— The data —
====

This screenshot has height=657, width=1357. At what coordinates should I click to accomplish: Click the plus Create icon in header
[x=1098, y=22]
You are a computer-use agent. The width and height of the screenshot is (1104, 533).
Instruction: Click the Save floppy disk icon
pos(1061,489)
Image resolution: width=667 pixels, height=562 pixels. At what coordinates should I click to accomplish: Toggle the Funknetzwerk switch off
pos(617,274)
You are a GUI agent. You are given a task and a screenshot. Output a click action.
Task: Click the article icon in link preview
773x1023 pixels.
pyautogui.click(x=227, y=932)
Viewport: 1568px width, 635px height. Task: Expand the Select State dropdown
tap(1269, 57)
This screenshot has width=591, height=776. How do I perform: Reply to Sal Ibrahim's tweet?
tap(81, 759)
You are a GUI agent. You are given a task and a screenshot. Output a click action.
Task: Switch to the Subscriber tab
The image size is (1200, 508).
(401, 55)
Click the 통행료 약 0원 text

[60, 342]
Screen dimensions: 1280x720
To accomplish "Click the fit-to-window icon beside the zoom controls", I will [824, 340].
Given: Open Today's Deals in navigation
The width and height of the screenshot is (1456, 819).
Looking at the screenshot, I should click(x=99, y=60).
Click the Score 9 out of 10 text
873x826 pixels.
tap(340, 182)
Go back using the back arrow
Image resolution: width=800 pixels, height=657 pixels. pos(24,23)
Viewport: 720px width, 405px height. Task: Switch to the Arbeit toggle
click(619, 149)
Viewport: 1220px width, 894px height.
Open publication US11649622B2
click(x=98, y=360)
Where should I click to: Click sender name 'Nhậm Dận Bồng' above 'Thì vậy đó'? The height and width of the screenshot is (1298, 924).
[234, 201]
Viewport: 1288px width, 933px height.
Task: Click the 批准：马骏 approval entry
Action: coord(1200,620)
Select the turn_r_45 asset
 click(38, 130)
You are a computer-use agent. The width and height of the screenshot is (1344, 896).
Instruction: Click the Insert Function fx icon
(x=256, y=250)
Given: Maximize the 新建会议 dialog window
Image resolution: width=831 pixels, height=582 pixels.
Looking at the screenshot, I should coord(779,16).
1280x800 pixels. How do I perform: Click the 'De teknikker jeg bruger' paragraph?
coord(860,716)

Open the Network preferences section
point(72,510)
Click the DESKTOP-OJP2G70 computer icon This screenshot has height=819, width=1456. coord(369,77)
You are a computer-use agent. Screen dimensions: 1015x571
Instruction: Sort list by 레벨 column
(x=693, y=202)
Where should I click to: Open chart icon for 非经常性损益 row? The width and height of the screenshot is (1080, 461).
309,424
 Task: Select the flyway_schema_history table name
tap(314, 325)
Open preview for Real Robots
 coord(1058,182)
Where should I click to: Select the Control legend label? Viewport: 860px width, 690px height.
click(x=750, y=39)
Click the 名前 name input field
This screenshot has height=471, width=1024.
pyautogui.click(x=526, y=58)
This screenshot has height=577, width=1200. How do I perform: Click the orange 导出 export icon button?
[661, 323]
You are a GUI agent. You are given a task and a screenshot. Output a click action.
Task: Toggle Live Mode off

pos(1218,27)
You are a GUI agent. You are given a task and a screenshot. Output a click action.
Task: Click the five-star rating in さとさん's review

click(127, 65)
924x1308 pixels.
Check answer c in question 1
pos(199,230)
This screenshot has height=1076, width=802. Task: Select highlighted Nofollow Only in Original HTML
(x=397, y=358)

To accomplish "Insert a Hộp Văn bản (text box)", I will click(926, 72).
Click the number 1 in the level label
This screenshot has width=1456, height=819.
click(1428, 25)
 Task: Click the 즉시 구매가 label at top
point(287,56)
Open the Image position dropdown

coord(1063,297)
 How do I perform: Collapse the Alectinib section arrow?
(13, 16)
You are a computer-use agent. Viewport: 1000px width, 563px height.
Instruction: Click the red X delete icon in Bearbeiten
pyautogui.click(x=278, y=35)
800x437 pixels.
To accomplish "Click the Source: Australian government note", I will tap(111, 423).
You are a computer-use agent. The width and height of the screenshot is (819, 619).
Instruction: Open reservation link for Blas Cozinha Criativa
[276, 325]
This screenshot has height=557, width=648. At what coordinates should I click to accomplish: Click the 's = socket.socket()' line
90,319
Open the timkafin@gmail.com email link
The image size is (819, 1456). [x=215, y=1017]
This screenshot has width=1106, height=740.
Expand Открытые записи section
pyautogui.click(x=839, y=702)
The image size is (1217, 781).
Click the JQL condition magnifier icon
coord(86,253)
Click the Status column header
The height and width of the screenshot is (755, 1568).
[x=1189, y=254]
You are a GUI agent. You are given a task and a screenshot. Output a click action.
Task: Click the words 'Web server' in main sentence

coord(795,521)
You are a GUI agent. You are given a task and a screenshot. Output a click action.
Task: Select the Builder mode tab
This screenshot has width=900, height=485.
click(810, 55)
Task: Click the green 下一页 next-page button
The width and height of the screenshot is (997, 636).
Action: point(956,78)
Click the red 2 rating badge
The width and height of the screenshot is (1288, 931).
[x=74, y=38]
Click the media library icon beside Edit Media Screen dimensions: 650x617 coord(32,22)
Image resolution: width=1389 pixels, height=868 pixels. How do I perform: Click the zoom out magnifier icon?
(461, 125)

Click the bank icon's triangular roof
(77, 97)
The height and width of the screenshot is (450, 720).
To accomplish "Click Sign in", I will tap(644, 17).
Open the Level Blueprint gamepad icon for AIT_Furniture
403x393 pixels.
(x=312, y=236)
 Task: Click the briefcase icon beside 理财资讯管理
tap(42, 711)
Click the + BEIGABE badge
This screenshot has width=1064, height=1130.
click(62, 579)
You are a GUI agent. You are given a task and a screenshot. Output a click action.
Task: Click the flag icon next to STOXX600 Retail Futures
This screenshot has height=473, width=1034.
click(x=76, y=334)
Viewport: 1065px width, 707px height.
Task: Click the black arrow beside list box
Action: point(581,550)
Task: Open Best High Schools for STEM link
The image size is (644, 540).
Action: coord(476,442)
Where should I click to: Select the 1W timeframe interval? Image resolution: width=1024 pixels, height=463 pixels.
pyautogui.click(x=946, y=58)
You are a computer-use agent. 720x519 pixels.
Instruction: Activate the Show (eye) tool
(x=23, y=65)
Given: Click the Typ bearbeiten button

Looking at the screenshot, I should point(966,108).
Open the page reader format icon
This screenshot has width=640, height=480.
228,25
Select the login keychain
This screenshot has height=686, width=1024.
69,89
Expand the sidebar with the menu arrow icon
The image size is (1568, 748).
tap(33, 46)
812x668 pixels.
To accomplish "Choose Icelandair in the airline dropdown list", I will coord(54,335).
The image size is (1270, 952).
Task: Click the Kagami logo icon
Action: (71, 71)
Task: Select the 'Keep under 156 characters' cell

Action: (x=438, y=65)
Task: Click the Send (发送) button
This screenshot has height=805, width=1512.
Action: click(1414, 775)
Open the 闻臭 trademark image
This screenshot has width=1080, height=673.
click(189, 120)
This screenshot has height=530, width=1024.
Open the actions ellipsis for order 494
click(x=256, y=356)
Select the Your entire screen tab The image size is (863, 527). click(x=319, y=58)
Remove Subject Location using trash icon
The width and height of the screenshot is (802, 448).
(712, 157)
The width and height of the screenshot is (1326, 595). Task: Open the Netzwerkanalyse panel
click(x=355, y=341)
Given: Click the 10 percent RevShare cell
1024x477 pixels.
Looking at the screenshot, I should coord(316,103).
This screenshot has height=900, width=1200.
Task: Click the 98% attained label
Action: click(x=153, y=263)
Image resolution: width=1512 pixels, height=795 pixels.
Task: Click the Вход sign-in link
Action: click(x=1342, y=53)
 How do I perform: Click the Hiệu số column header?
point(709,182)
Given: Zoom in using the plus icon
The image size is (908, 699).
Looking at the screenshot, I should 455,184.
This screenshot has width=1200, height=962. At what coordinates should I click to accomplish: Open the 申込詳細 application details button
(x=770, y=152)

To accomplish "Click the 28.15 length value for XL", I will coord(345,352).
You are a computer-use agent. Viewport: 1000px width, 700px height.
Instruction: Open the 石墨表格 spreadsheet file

====

From the listing above, select every line that contains the word "plus".

This screenshot has height=657, width=1357. At what coordinates should I click to accomplish: Click the plus Create icon in header
Given: Zoom in using the plus icon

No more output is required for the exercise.